In the days between the birth of his first son and his bris milah, R' Michoel Ber discovered this path in Torah. This approach later became widely known as “Torah codes” or “Bible codes,” a method of uncovering hidden words by combining letters that are equally spaced throughout the text.
The first time R' Michoel Ber publicly revealed these remazim was at the bris of his son, which took place on the first day of Chol Hamoed Sukkos. During the seudah, after beginning with a Talmudic discourse, he revealed for the first time this newly acquired wellspring of Torah knowledge.
His speech at the bris lasted several hours and was filled with profound hidden messages in the Torah, deciphered through these codes. The audience, which included many distinguished rabbanim and dayanim, listened in rapt attention. Rabbi Shlomo Stern, who was present, later recalled, “I attended that bris, and it was unforgettable and indescribable.”
R' Michoel Ber never claimed this crown for himself. He would often say that he had not invented this method, but had seen it in the writings of Rabbeinu Bachya. Once, before sharing a remez he had uncovered, R' Michoel Ber said that Rabbeinu Bachya writes in Parshas Bereishis that the first molad of the moon in the history of the world occurred on a Monday, five hours and 204 chalokim (fractions of an hour when the hour is divided in 1,080). This, he explained, is hinted at by beginning with the first letter of the Torah, the beis of Bereishis, and counting forty-two letters to arrive at a hei.
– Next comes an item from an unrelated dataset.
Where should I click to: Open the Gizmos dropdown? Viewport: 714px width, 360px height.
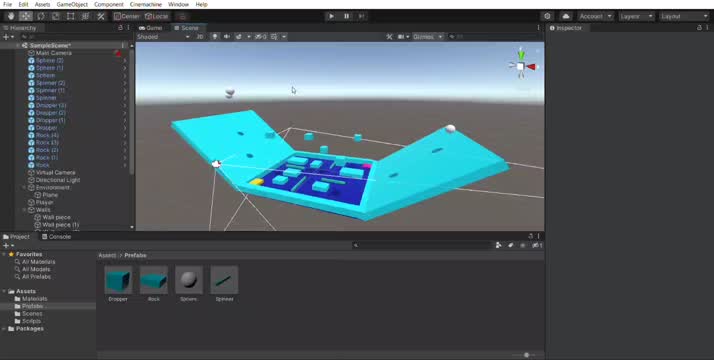pyautogui.click(x=428, y=36)
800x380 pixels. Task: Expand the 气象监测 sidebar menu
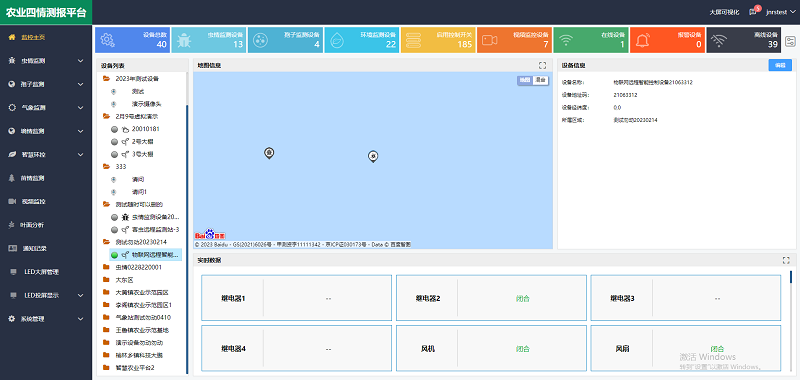click(x=46, y=108)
Counting another forty-two letters brings one to a reish, and another forty-two letters to a dalet. The ב, with a numerical value of two, represents the second day of the week—Monday. The ה signifies the fifth hour, and the ר and ד together equal 204, corresponding to the 204 chalokim. R' Michoel Ber added, “I believe with certainty that the entire Oral Torah is hidden within the Written Torah through this method.” He then shared a remez he had discovered that very day.
When the Steipler Gaon was shown some of R' Michoel Ber’s remazim, he was overcome with emotion. He expressed regret that he had never met him and remarked, “The author of these words certainly possesses a spark of Ruach Hakodesh.”
Hundreds of baalei teshuvah attribute their return to Yiddishkeit to their exposure to R' Michoel Ber’s esoteric Torah codes. For many, the mystical language of these cryptic codes was the decisive factor that led them to recognize the divine origin of the Torah.
Rabbi Yosef Brody, who had studied in the Nitra Yeshiva before the Holocaust, once reflected on his life during the holocaust: “The strength that sustained me through those terrible times, what preserved my emunah in Hashem, was the remazim I heard from R' Michoel Ber during my yeshiva years. They were the source of strength that carried me through the bitter war years and enabled me to emerge with my faith fully intact.”